La saveur qui se dégage de ces pains est presque entêtante et addictive, on y revient sans façon, naturellement. On cherche à rapprocher de goût particulier à d’autres, sans grand succès d’ailleurs. En terme d’association mets-pain, la tâche n’est pas aisée, et il faudra privilégier des produits exprimant des arômes soutenus pour ne pas les perdre sous le parfum des graines. Les saveurs marines ont ma préférence ici, car leur goût iodé se place avec justesse en prolongement.
Pour le reste, la baguette et le pain sont dans les standards habituels de Gontran Cherrier, avec une croûte assez craquante, une mie bien alvéolée et fraiche, assez peu grasse et à l’humidité bien contrôlée. La conservation de ces pains est assez honorable. Comme je l’ai souligné précédemment, il est difficile de juger de leur cuisson et cela ne pourra être apprécié qu’à la dégustation et à la conservation. Ces pains sont une énigme, un point d’interrogation et c’est ce que j’apprécie tout particulièrement. Notre curiosité est éveillée et nos sens également, et je pense que l’expérience devrait être tentée plus régulièrement, en proposant des produits d’une teinte complètement différente à celle que l’on rencontre d’habitude, sans pour autant utiliser des colorants.

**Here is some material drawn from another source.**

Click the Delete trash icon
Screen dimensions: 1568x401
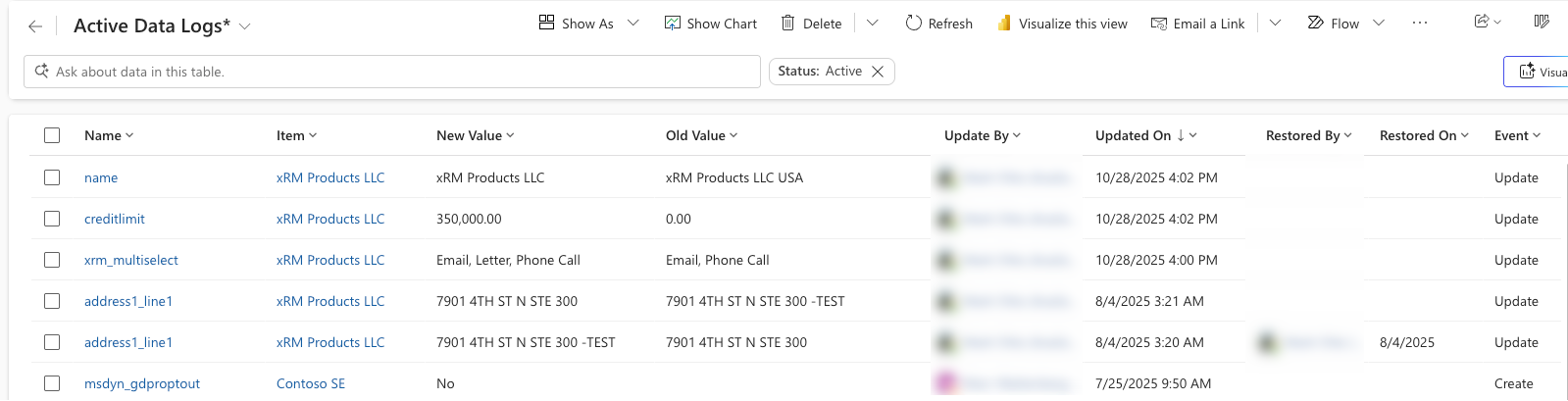(787, 24)
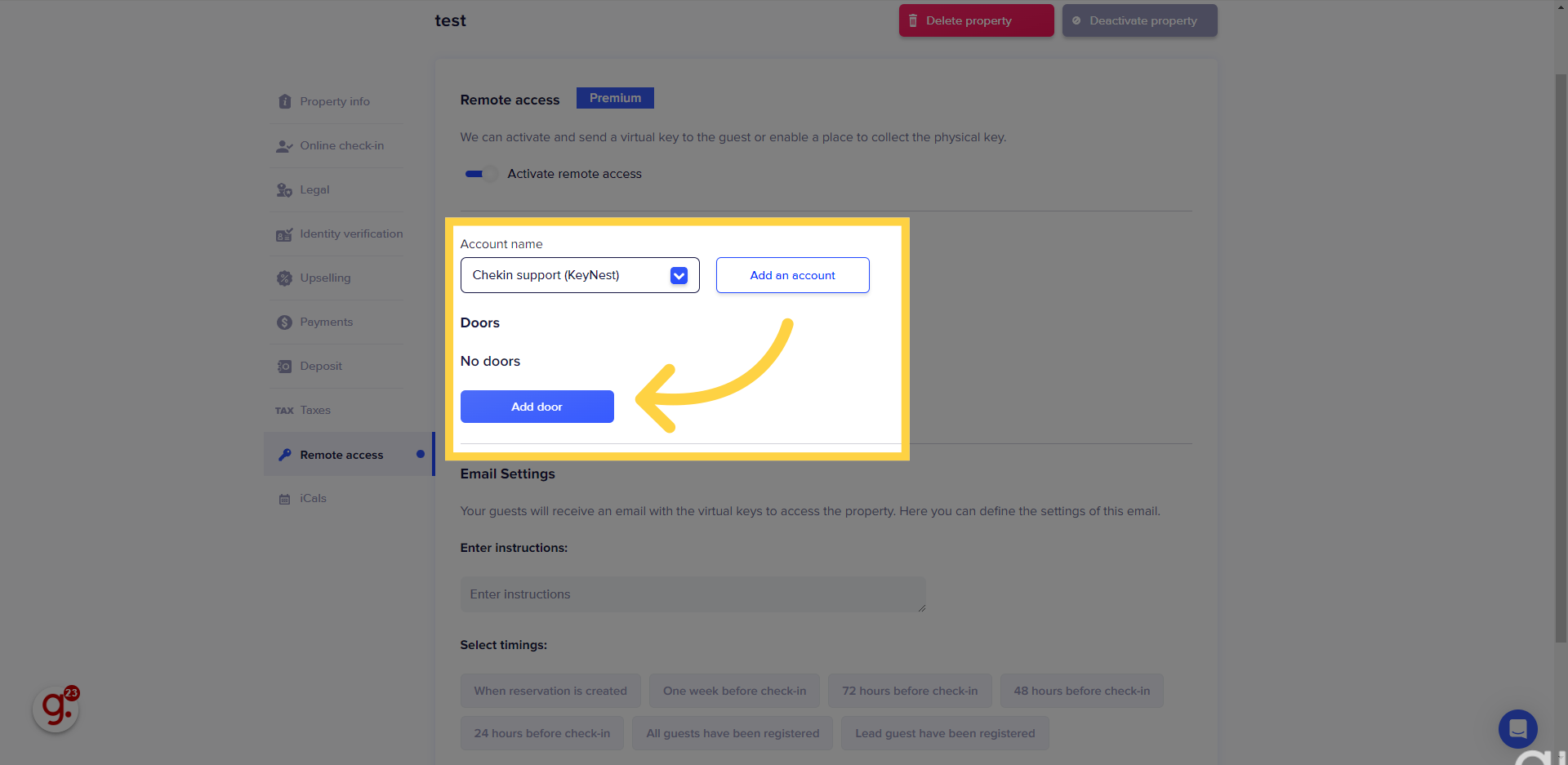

Cette dernière création de Gontran Cherrier mérite donc d’être essayée et appréciée – ou non -. Ce type de surprise est presque « habituel » chez lui, mais il fallait y penser. J’aimerais que d’autres boulangers aient la même démarche de prise de risque et de nouveauté, car nos boulangeries sont bien trop uniformes et « lisses », avec des produits assez ressemblants de l’une à l’autre. Amis artisans, exprimez votre identité !
Baguette à l’Encre de Seiche et Graines de Nigelle, Gontran Cherrier – Paris 18è, 1,35 euros la pièce de 250g.
Euh, revois le prix à la hausse, la 1/2 baguette encre de seiche est à 1,2€ – apparemment il faut une haute dose d’encre pour qu’elle soit plus noire que noire 😉 Du coup, ça devient très cher je trouve… mais bon, a priori on n’est pas sur le même schéma de consommation qu’une tradition banale 🙂 J’aime beaucoup la saveur donc j’y reviendrai certainement occasionnellement.
Ah oui ? C’est curieux, ce n’est pas le prix que l’on m’a fait payer les deux fois que j’en ai pris… Je redemanderai.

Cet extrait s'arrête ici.